Ахматовский подтекст Умывался ночью... (и подподтекст Анненского) описаны Роненом (1977, 163—170). К этому можно добавить еще один общий подтекст, указанный Левиным (1973, 276): стихотворный размер, идущий от лермонтовского Выхожу один я на дорогу... с его семантикой последнего пути. Ронен считает, что стихотворение Мандельштама написано уже после знакомства со стихотворением Ахматовой, напечатанным в Записках мечтателей № 4 зимой 1921—1922 гг., и Мандельштам противопоставляет свою твердость ее страху. Однако Умывался ночью... было напечатано еще 4 декабря 1921 г. в Тифлисе, а трудно думать, что Записки мечтателей успели попасть в Грузию с такой скоростью. Вспомним, что ландсберговский список Кому зима — арак..., сделанный в феврале 1922 г., датирует даже это стихотворение “1921”.

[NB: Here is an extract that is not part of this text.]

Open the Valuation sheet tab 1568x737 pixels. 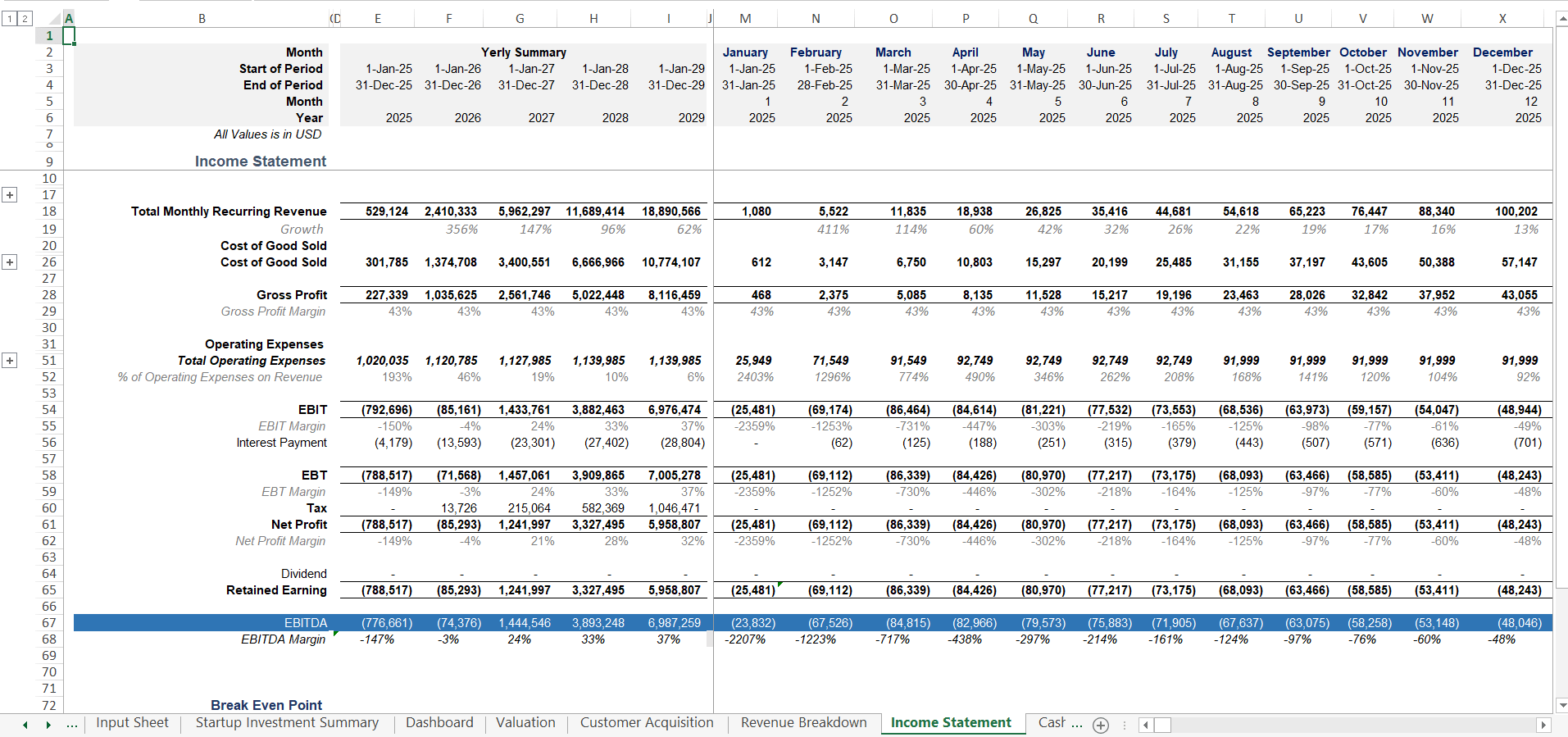pyautogui.click(x=525, y=723)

“Пунш”, кроме аполитичного подтекста из Медного всадника, имеет политический подтекст в “жженке” народовольцев в I главе Возмездия Блока и перекликается с литературным “пламенем” в Не по чину барственной шубе (“Литература века была родовита... Голубые пуншевые огоньки напоминали приходящим о самолюбии (NB), дружбе и смерти” — и далее о пире во время чумы (Ронен 1 9 83, 279; ср. Хан 1977, 8): аристократический “дом” в отличие от разночинской “избушки” перенасыщен “телеологическим теплом”. Сочетание арака с пуншем было у И. Дмитриева, “Други! время скоротечно... Чаще пунш с араком пить” (Магомедова 1991 — впрочем, отмечая, что у Дмитриева упоминаются и осень и весна, но нет именно зимы). Достаточно ли этого, чтобы считать Дмитриева “внешним адресатом”, к которому Мандельштам обращается в ст. 9 “Взгляни...”, — сомнительно. Кроме декабристского “пунша” и “заговорщиков” из оды Вольность, Д. Сегал (1998, 686) предлагает учитывать еще один пушкинский подтекст — Какая ночь! мороз трескучий... об опричных расправах.

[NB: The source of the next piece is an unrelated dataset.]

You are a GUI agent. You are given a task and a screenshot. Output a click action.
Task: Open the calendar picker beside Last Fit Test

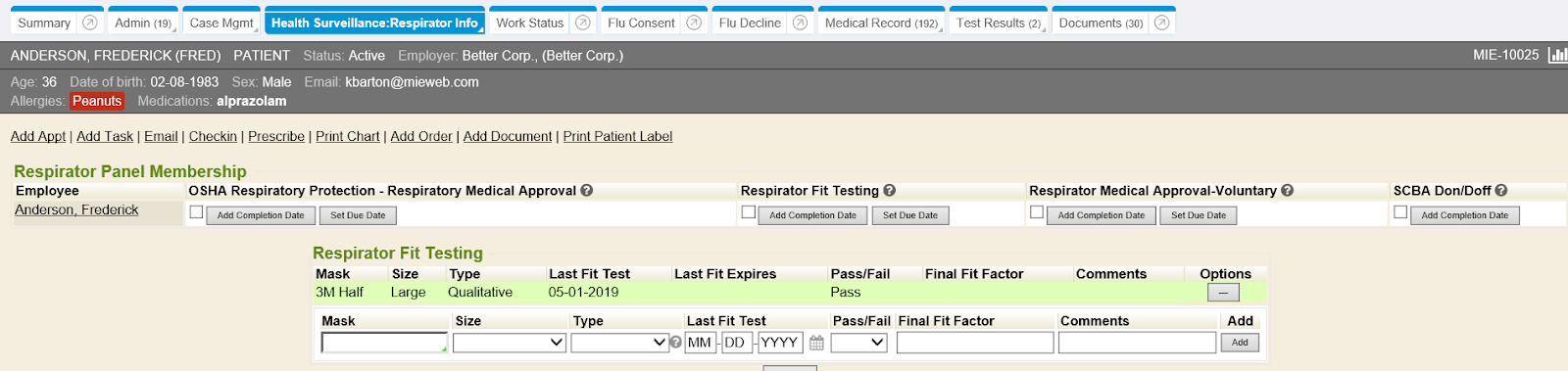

Подтекст из Карла I Гейне указывает О. Ронен (1983, 119, с добавочными мотивами из парафразы Анненского “Шуршит солома, по стойлам блеют овцы; все было бы так мирно, не поблескивай из черного угла топор”). “Овечье тепло” в мире поэта перекликается с “овечьей” Феодосией, овечьими образами в Грифельной оде 1923 г. и, добавим, с неожиданно возникающим “гуртом овец” из соседнего стихотворения 1922 г. С розовой пеной усталости у мягких губ.... “Отара овец”, в которую превращаются “заговорщики” (со своей пуншевой теплотой), попав в этот мир, — от “овечьего Рима” в стихах 1915 г. “Обиженно уходят на холмы, Как Римом недовольные плебеи, Старухи-овцы... Исчадья ночи...” (ср. также “Как овцы, жалкою толпой Бежали старцы Еврипида...” с “обидою” в рифме), с подкреплением от “Фуэнте Овехуна” Лопе де Веги, который Мандельштам видел в Киеве в 1919 г. (Ронен, там же; ср. Хан 1977, 11 ).